_What you will do:_ Can you print these lines exactly, beginning with the line that contains "You are a computer-use agent. The" and continuing through the line that contains "pos(151,30)"?

Records taken from a collection
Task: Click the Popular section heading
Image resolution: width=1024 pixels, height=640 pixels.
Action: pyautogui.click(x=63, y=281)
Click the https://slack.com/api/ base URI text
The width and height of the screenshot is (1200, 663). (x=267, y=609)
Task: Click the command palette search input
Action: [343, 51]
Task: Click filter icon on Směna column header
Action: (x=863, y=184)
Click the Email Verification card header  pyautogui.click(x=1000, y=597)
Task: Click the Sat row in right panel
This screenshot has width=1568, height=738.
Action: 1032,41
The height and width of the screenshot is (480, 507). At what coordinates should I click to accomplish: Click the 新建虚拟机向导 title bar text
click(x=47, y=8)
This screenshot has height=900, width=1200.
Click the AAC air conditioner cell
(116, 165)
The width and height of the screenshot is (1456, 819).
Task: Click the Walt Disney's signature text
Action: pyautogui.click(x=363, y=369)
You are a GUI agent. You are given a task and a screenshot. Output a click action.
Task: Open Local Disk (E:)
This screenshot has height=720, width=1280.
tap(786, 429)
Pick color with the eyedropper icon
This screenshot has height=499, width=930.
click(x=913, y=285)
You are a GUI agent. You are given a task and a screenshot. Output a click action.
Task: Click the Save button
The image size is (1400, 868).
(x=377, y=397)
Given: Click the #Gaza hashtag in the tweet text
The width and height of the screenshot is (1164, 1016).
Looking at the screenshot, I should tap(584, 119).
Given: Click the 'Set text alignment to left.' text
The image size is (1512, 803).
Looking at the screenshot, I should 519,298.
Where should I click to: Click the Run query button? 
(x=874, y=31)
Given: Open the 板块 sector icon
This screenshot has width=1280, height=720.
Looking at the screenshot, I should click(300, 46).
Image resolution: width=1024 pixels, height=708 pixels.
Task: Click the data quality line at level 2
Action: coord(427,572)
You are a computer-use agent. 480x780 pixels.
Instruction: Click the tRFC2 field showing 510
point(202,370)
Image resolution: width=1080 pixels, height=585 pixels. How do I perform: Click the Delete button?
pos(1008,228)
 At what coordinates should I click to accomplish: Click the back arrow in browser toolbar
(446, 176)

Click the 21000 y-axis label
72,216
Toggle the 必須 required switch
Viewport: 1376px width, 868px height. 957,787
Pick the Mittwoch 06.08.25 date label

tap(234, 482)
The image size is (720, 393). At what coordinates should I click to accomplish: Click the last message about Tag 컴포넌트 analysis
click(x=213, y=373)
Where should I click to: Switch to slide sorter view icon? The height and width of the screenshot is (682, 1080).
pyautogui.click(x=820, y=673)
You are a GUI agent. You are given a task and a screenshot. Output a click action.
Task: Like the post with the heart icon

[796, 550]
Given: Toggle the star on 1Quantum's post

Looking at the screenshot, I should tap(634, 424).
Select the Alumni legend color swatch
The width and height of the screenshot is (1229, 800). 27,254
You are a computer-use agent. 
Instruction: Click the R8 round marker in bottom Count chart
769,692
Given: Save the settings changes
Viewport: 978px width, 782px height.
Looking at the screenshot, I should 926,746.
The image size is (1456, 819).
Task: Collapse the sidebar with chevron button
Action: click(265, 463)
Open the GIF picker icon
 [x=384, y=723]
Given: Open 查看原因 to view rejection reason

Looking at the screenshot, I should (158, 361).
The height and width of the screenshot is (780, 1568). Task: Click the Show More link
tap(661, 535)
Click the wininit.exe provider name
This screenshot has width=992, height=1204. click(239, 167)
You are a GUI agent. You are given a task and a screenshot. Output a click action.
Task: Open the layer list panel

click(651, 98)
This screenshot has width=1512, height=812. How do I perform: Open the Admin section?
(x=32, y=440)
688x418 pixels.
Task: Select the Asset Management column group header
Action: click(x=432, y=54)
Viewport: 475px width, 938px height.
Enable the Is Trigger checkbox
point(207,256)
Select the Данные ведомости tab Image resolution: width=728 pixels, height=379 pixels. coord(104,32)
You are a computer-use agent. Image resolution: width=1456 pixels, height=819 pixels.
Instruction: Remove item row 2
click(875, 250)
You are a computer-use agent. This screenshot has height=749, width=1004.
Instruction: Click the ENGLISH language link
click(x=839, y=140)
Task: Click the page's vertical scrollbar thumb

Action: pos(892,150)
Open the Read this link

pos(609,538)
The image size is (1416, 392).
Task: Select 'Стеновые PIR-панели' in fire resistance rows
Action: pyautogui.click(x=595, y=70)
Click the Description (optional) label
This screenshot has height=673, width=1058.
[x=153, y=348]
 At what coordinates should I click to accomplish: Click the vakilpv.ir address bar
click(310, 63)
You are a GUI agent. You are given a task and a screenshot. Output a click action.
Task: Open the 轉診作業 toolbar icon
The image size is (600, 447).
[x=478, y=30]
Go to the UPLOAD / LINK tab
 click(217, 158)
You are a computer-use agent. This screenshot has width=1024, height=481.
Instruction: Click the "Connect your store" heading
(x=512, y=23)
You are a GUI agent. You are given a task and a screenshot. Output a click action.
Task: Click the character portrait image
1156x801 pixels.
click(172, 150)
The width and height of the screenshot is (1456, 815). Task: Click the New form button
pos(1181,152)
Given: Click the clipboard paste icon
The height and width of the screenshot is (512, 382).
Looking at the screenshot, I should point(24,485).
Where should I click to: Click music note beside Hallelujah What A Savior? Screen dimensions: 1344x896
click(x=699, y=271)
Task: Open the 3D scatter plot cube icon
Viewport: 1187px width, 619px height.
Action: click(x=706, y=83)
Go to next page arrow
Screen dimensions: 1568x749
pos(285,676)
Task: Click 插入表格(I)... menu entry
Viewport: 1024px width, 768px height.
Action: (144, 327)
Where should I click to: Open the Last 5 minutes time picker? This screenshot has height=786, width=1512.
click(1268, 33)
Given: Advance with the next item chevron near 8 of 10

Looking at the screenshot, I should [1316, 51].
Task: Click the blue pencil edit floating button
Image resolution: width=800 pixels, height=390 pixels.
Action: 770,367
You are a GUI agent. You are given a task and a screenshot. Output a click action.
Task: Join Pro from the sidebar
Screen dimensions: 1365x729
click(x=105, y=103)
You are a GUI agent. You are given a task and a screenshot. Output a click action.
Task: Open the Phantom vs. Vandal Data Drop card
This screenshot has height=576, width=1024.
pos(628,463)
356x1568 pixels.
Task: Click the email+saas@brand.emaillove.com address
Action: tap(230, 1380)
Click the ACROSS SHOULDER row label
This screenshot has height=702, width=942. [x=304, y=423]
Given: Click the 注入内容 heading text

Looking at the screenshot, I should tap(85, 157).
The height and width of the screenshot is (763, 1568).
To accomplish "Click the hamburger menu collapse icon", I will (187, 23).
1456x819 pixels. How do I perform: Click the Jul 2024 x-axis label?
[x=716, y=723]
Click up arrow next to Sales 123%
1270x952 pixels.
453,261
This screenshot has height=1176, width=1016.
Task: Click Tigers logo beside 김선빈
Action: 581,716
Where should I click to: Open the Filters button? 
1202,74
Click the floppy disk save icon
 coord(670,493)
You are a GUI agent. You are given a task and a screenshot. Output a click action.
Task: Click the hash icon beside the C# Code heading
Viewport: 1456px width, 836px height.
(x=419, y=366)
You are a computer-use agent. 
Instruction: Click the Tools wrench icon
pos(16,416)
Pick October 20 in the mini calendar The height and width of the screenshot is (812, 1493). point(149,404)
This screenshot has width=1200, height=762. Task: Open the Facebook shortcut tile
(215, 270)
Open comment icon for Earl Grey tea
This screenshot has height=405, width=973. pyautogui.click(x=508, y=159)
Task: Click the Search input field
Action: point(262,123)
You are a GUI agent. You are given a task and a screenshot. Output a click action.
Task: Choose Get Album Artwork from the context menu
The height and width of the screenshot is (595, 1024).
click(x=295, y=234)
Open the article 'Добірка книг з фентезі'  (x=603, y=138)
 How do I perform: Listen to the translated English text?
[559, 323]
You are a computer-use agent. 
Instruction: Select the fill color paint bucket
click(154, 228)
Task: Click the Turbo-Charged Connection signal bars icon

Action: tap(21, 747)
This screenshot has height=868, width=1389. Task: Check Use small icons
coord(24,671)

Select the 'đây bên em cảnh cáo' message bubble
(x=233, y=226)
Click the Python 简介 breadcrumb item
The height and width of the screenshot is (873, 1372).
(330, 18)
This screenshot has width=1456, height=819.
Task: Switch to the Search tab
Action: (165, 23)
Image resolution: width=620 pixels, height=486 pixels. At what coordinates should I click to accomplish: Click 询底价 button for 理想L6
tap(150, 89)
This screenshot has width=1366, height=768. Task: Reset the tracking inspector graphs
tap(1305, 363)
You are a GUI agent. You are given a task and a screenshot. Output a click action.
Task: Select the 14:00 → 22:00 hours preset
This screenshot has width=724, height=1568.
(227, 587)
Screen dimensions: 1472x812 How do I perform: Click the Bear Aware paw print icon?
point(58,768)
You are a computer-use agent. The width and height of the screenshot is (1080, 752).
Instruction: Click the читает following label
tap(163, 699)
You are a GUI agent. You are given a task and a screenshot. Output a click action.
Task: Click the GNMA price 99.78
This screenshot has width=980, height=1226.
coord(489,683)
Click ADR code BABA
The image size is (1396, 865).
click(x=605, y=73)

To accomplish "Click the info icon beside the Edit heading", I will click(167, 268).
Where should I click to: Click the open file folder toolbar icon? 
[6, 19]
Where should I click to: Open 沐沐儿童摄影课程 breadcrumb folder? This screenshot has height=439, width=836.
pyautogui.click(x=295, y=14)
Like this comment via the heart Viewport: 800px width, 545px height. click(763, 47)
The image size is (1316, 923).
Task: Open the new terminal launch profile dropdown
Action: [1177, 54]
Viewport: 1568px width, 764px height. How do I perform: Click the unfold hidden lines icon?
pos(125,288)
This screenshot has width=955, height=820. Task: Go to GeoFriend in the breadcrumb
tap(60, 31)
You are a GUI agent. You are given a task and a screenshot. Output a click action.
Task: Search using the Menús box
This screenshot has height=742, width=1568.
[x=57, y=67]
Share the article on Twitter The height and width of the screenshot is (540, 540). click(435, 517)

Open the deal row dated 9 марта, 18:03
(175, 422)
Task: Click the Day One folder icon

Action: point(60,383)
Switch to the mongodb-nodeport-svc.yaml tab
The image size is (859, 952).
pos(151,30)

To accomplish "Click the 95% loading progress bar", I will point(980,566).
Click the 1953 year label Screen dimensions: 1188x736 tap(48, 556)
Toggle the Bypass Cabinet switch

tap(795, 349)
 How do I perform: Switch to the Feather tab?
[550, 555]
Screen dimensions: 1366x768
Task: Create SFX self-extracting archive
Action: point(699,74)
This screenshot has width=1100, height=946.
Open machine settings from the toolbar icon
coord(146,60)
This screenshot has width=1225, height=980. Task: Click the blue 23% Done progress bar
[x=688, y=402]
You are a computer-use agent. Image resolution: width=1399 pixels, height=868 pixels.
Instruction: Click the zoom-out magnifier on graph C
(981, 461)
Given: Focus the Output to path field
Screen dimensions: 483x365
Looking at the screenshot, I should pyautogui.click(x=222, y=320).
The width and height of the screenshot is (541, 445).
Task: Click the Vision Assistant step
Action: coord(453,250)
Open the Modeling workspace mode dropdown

_Response to this task:_
You are a computer-use agent. The width and height of the screenshot is (1080, 752).
Instruction: Click the читает following label
tap(163, 699)
You are a GUI agent. You are given a task and a screenshot. Output a click action.
Task: Click the GNMA price 99.78
This screenshot has width=980, height=1226.
coord(489,683)
Click ADR code BABA
The image size is (1396, 865).
click(x=605, y=73)

To accomplish "Click the info icon beside the Edit heading", I will click(167, 268).
Where should I click to: Click the open file folder toolbar icon? 
[6, 19]
Where should I click to: Open 沐沐儿童摄影课程 breadcrumb folder? This screenshot has height=439, width=836.
pyautogui.click(x=295, y=14)
Like this comment via the heart Viewport: 800px width, 545px height. click(763, 47)
The image size is (1316, 923).
Task: Open the new terminal launch profile dropdown
Action: [1177, 54]
Viewport: 1568px width, 764px height. How do I perform: Click the unfold hidden lines icon?
pos(125,288)
This screenshot has width=955, height=820. Task: Go to GeoFriend in the breadcrumb
tap(60, 31)
You are a GUI agent. You are given a task and a screenshot. Output a click action.
Task: Search using the Menús box
This screenshot has height=742, width=1568.
[x=57, y=67]
Share the article on Twitter The height and width of the screenshot is (540, 540). click(435, 517)

Open the deal row dated 9 марта, 18:03
(175, 422)
Task: Click the Day One folder icon

Action: point(60,383)
Switch to the mongodb-nodeport-svc.yaml tab
The image size is (859, 952).
pos(151,30)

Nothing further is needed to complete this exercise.